1: Engineered bacteria on the destruction of wild bacteria biofilm

The destruction of the formed Pseudomonas aeruginosa PAO1 biofilm by engineered bacteria: Figure A is the image of biofilm cultured by shear force under laser confocal, excited by argon laser (488nm) and photographed under objective lens×10; Figure B is the crystal violet staining OD570 of the biofilm deposited in the PVC plate by 95% ethanol.

2: Engineered bacteria against wild bacteria biofilm prevention experiment

Co-culture of engineered bacteria with Pseudomonas aeruginosa PAO1 to form biofilm: Figure C is the image of biofilm cultured by shear force under laser confocal, excited by argon laser (488nm) and photographed under objective lens×10; Figure D shows the crystal violet staining OD570 of the biofilm deposited in a PVC plate by 95% ethanol.

3: Cracking efficiency of engineered bacteria

Figure E shows the bacterial survival counts of engineered and wild bacteria at different times when the engineered bacteria and Pseudomonas aeruginosa were co-cultured.

4: Antibiotic susceptibility test

Counting the survival of Pseudomonas aeruginosa bacteria in the biofilm of Pseudomonas aeruginosa treated with tobramycin and engineering bacteria.

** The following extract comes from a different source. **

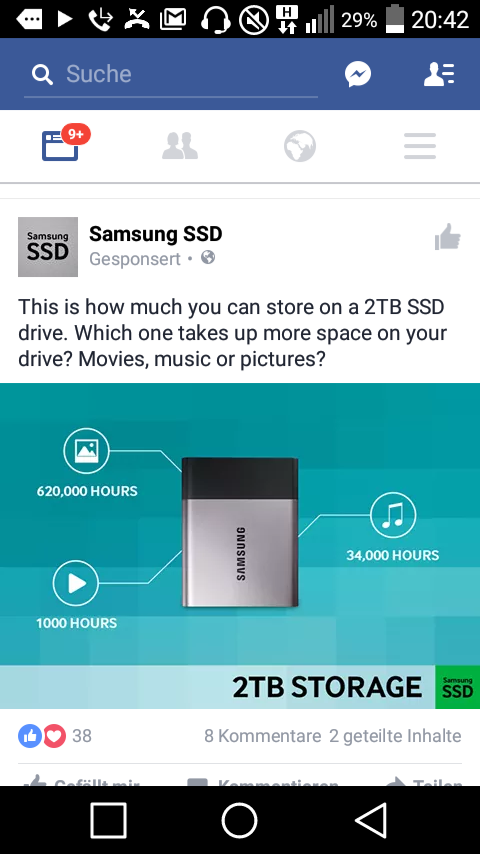Viewport: 480px width, 854px height.
Task: Tap the globe audience icon beside Gesponsert
Action: click(208, 258)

(1) Drug sensitivity test after biofilm destruction

(2) Co-culture biofilm susceptibility test

Figure F shows the number of bacteria surviving in the biofilm after adding engineering bacteria and tobramycin treatment to the biofilm of Pseudomonas aeruginosa wild bacteria in static culture. Figure G shows the number of bacteria surviving in the biofilm after treatment with tobramycin added to the biofilm formed by co-culture of Pseudomonas aeruginosa and engineered bacteria.

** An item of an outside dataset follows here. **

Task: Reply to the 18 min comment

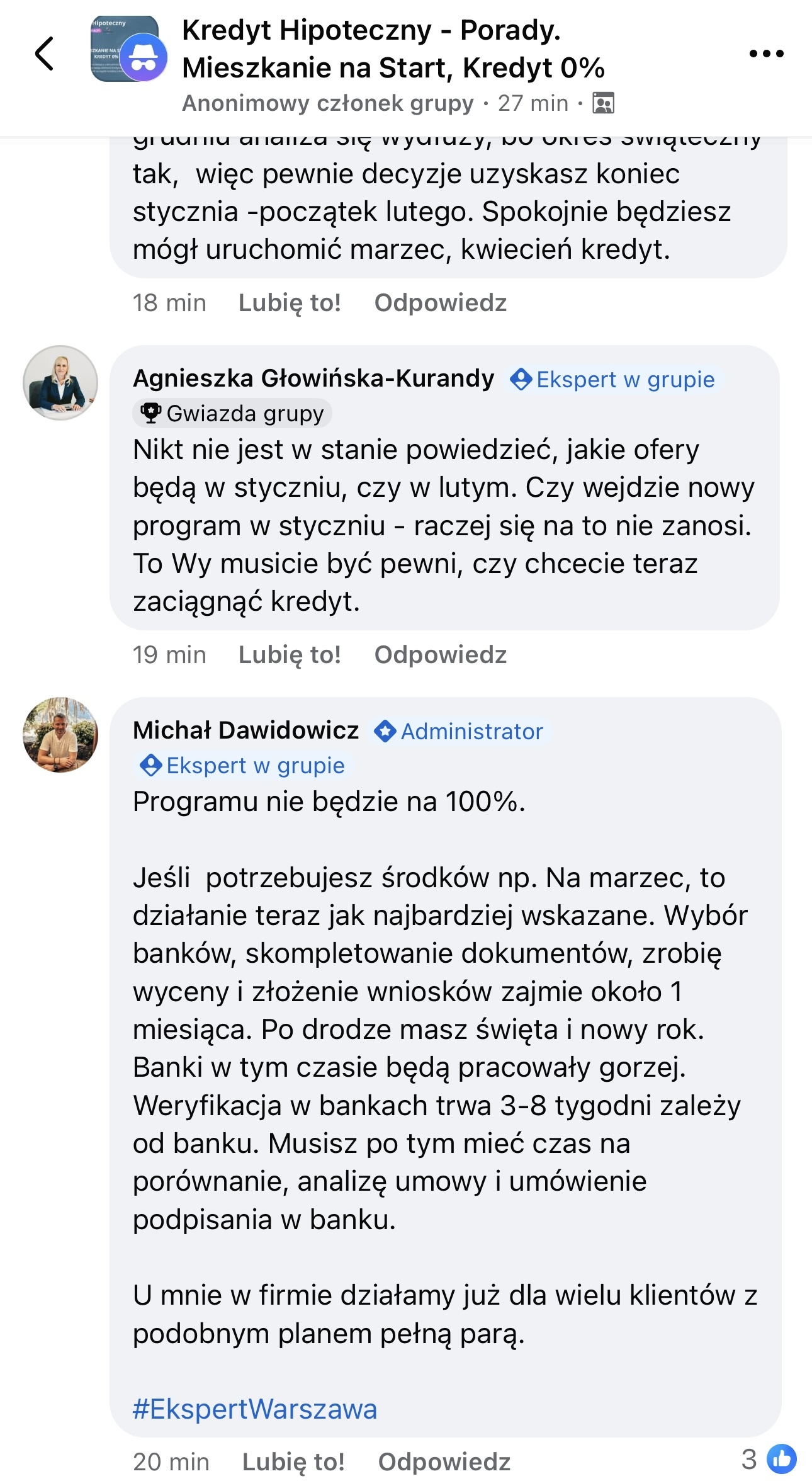Action: pyautogui.click(x=441, y=303)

The engineered bacteria constructed by our team can effectively destroy the biofilm of Pseudomonas aeruginosa, whether it is a biofilm formed by static growth or sheared growth; and after treatment with engineering bacteria, tobramycin can kill Pseudomonas encapsulated in biofilm.

We believe that it is effective to apply engineered bacteria to clinically destroy biofilms, and that the engineered bacteria have a small number of bacterial survival after the biofilm is processed due to the lysis mechanism, and other safety mechanisms designed by the experiment can effectively prevent the escape of engineered bacteria, Therefore, greatly reduce the risk of our products being used in clinical treatment in the future.